I have already a pretty rich setup that involves extra kernels (e.g. Apache Toree for Spark), plotting widgets support (bokeh, plotly) and RStudio server. It is based on datascience notebook, but inherits from minimal notebook, as the former works on e.g. old protobuf (and I need new one for Tensorflow 1.6).

How about I document how it works? It's pretty obvious for anyone familiar with Docker, but:

  1. Not everyone reaching z2jh are and
  2. Even if you are, you might not know about some amazing things like RStudio integration.

Let me know if you would find it useful!

jgerardsimcock commented 6 years ago

@tracek What is the Rstudio Integration?

Would this not be solved with a dropdown of different docker images? https://github.com/jupyterhub/kubespawner/pull/137

h4gen commented 5 years ago

Hey everybody,

I wrote a few lines on how to integrate Spark on Kubernetes into Jupyterhub at #1030. Maybe this helps somebody who stumbles upon this issue. Feel free to leave feedback.

farzadz commented 5 years ago

Is there any easy way to add python2.7 kernel to the single user image? I tried all the above ways but the kernel does not appear and seems not to be installed. My latest attempt is:

FROM jupyterhub/singleuser:latest
USER root
RUN apt-get update -y
RUN apt-get install -y yes
RUN apt-get install -y build-essential

RUN chown -R jovyan /home/jovyan/
RUN chmod g+s /home/jovyan/

WORKDIR /

RUN conda update -n base conda && \
        conda clean -tipsy

RUN conda create -n py27 python=2.7 anaconda

RUN ["/bin/bash", "-c" , "source activate py27 && ipython kernel install && source deactivate"]

USER jovyan
WORKDIR /home/jovyan/

I'm mounting a directory from the host to the container with a prespawn hook.
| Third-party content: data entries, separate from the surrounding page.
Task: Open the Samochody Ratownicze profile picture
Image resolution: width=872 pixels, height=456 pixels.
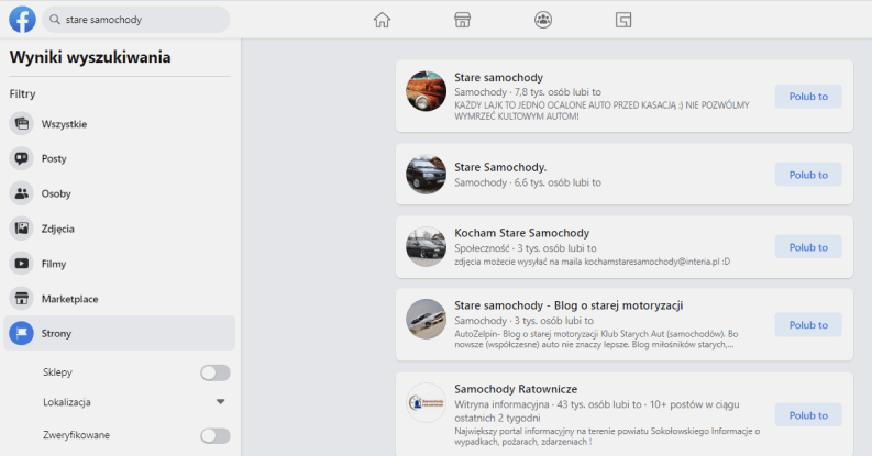Action: point(426,403)
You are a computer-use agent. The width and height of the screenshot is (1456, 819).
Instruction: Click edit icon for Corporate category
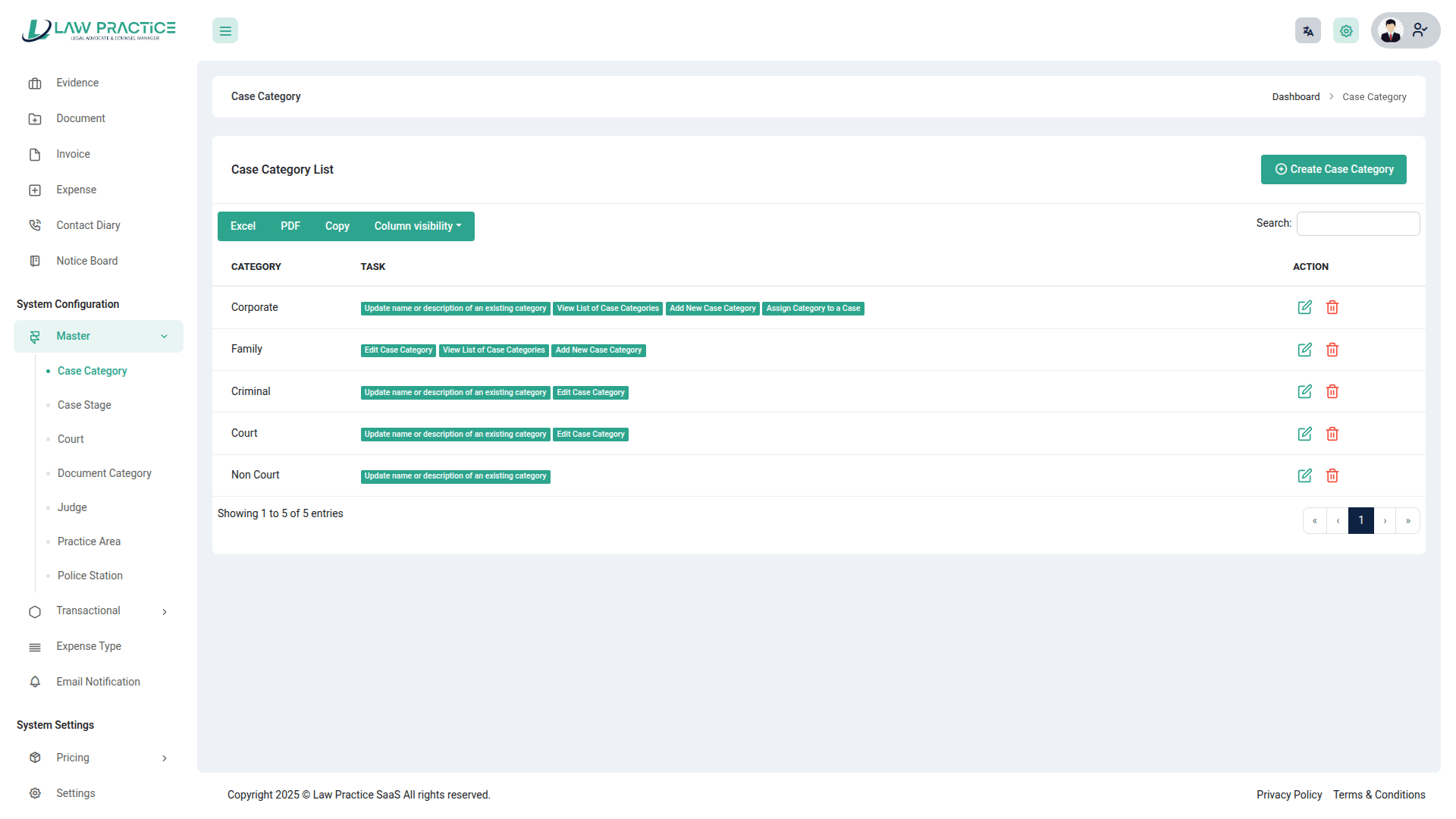[x=1304, y=307]
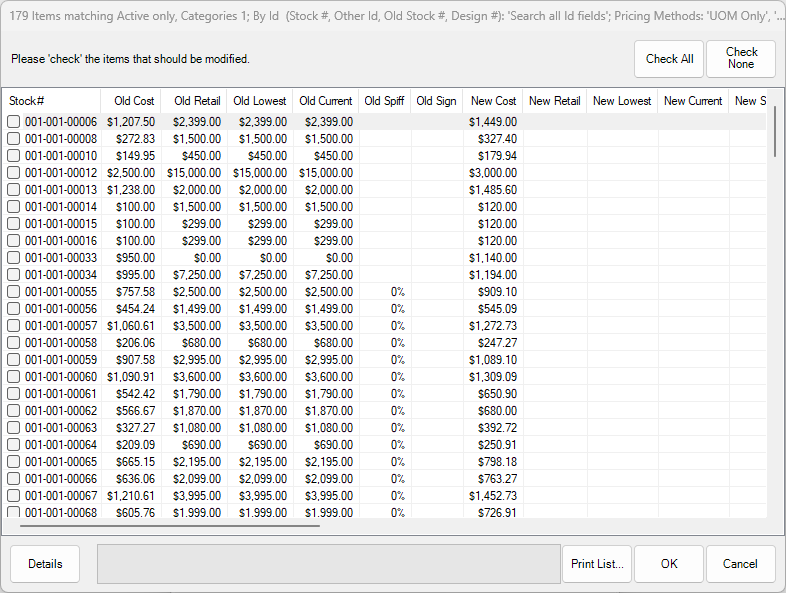This screenshot has width=786, height=593.
Task: Click the Old Spiff column header
Action: [x=384, y=101]
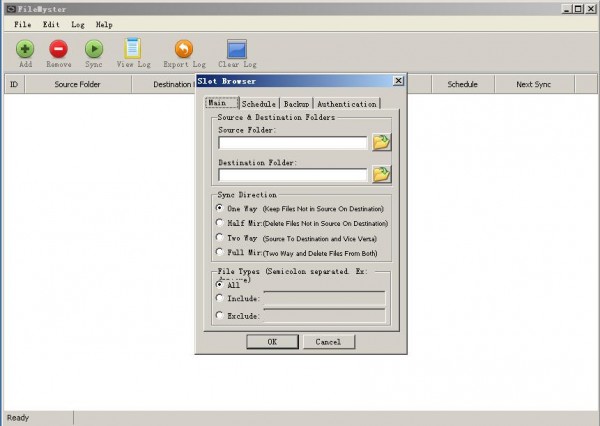
Task: Click the OK button
Action: coord(272,342)
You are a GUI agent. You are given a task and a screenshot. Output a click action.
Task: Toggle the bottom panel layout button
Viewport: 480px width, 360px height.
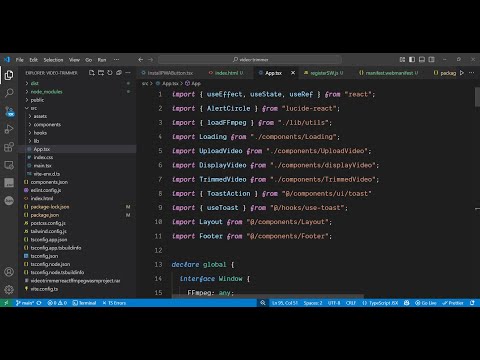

consideRatio commented 5 years ago

Im not sure, but perhaps there is details like this to be learned from the jupyter/docker-stacks repo. The images created from Dockerfile's in that repo works fine with z2jh and have multiple kernels installed

manics commented 5 years ago

https://ipython.readthedocs.io/en/latest/install/kernel_install.html#kernels-for-python-2-and-3 suggests python -m ipykernel install --user

farzadz commented 5 years ago

@manics @consideRatio Thank you for your replies. I have successfully added nodejs and python2 kernels with the following Dockerfile:

FROM jupyterhub/singleuser:latest

USER root
RUN apt-get update -y
RUN apt-get install -y build-essential sudo git
RUN apt-get install -y yes

RUN chown -R jovyan /home/jovyan/
RUN chmod g+s /home/jovyan/

RUN conda update -n base conda && \
        conda clean -tipsy

# Installing nodejs kernel
RUN sudo apt install -y npm && \
    yes | sudo npm install -g ijavascript && \
    ijsinstall --install=global

# Installing R kernel
RUN conda install -c r r-irkernel

# Installing jupyterlab
RUN conda install -c conda-forge jupyterlab

# ipythonwidgets installation
RUN pip install ipywidgets
RUN jupyter nbextension enable --py widgetsnbextension
RUN jupyter labextension install @jupyter-widgets/jupyterlab-manager

# Map libraries installation
RUN mkdir -p ~/R/library
RUN pip install folium

#RUN R -e 'install.packages("sf", dependencies= TRUE, \
#  repos="http://cran.us.r-project.org", lib="~/R/library")'
#
#RUN R -e 'install.packages("maps", dependencies= TRUE, repos="http://cran.us.r-project.org", lib="~/R/library")'

# Git extension installation
RUN jupyter labextension install @jupyterlab/git
RUN pip install -e git+https://github.com/jupyterlab/jupyterlab-git.git#egg=jupyterlab_git
RUN jupyter serverextension enable --py jupyterlab_git --sys-prefix

# Adding python2 kernel
RUN conda create -n py27 python=2.7 anaconda
WORKDIR /
RUN ["/bin/bash" , "-c", "source activate py27 && \
    python -m pip install ipykernel && \
    python -m ipykernel install && \
    source deactivate"]
WORKDIR /home/jovyan

RUN chmod -R 755 /home/jovyan/

Nodejs and python2 kernels work fine. However, R kernel keeps restarting and hangs forever. Any ideas about what could be done?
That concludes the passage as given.